(Collected data)
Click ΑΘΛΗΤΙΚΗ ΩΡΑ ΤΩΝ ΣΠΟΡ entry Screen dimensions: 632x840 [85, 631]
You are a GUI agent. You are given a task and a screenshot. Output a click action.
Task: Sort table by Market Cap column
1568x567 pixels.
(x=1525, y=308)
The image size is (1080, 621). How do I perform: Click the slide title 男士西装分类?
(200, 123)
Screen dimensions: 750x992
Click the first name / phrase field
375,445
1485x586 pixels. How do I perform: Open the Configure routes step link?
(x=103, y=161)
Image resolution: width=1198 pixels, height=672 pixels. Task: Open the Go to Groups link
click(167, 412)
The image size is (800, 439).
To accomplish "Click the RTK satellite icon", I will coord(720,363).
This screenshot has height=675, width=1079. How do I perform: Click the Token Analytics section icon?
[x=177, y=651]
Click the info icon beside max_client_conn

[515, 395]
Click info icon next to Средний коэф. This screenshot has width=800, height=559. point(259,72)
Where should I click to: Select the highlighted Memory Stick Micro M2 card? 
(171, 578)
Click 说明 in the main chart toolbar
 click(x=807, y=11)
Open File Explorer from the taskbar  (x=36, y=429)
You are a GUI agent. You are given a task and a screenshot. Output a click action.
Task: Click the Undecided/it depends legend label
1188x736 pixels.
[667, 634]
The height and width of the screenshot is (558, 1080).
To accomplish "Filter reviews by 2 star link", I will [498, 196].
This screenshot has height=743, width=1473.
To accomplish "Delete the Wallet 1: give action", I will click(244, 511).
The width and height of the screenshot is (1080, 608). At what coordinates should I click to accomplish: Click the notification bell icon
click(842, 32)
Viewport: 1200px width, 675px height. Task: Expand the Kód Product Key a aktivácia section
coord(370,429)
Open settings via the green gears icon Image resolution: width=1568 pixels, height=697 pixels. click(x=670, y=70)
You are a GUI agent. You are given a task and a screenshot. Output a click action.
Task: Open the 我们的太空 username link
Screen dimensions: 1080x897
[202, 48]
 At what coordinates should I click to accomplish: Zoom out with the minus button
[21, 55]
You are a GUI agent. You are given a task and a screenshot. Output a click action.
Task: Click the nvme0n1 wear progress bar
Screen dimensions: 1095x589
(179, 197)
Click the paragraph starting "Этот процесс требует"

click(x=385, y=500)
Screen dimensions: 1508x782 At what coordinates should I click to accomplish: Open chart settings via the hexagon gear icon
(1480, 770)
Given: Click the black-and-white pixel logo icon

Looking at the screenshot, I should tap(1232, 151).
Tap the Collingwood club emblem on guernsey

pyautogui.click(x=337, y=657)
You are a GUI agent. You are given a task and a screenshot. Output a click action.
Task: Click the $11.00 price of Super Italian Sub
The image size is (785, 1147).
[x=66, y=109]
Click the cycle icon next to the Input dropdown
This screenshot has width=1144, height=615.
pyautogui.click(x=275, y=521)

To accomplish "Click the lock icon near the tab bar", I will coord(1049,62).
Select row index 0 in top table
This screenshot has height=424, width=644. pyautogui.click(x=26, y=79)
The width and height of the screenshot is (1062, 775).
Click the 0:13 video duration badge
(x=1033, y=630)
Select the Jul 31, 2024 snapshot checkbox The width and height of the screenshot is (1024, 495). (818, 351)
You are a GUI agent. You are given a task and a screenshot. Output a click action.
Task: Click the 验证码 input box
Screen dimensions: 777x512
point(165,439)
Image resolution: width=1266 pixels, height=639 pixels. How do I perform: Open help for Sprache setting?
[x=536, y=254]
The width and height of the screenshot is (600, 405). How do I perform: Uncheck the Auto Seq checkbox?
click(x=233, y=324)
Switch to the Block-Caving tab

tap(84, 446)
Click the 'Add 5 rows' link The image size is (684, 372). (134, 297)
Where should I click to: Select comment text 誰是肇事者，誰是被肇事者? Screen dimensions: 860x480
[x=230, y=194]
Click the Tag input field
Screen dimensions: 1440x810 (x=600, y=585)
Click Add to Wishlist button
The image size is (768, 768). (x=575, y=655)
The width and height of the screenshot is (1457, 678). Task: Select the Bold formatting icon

# ABOUT THIS EXERCISE:
Find the line that contains "Screen dimensions: 777x512". Write out that line and every line after it through the end of the data, exactly, and nothing else.

# TASK RESPONSE:
Screen dimensions: 777x512
point(165,439)
Image resolution: width=1266 pixels, height=639 pixels. How do I perform: Open help for Sprache setting?
[x=536, y=254]
The width and height of the screenshot is (600, 405). How do I perform: Uncheck the Auto Seq checkbox?
click(x=233, y=324)
Switch to the Block-Caving tab

tap(84, 446)
Click the 'Add 5 rows' link The image size is (684, 372). (134, 297)
Where should I click to: Select comment text 誰是肇事者，誰是被肇事者? Screen dimensions: 860x480
[x=230, y=194]
Click the Tag input field
Screen dimensions: 1440x810 (x=600, y=585)
Click Add to Wishlist button
The image size is (768, 768). (x=575, y=655)
The width and height of the screenshot is (1457, 678). Task: Select the Bold formatting icon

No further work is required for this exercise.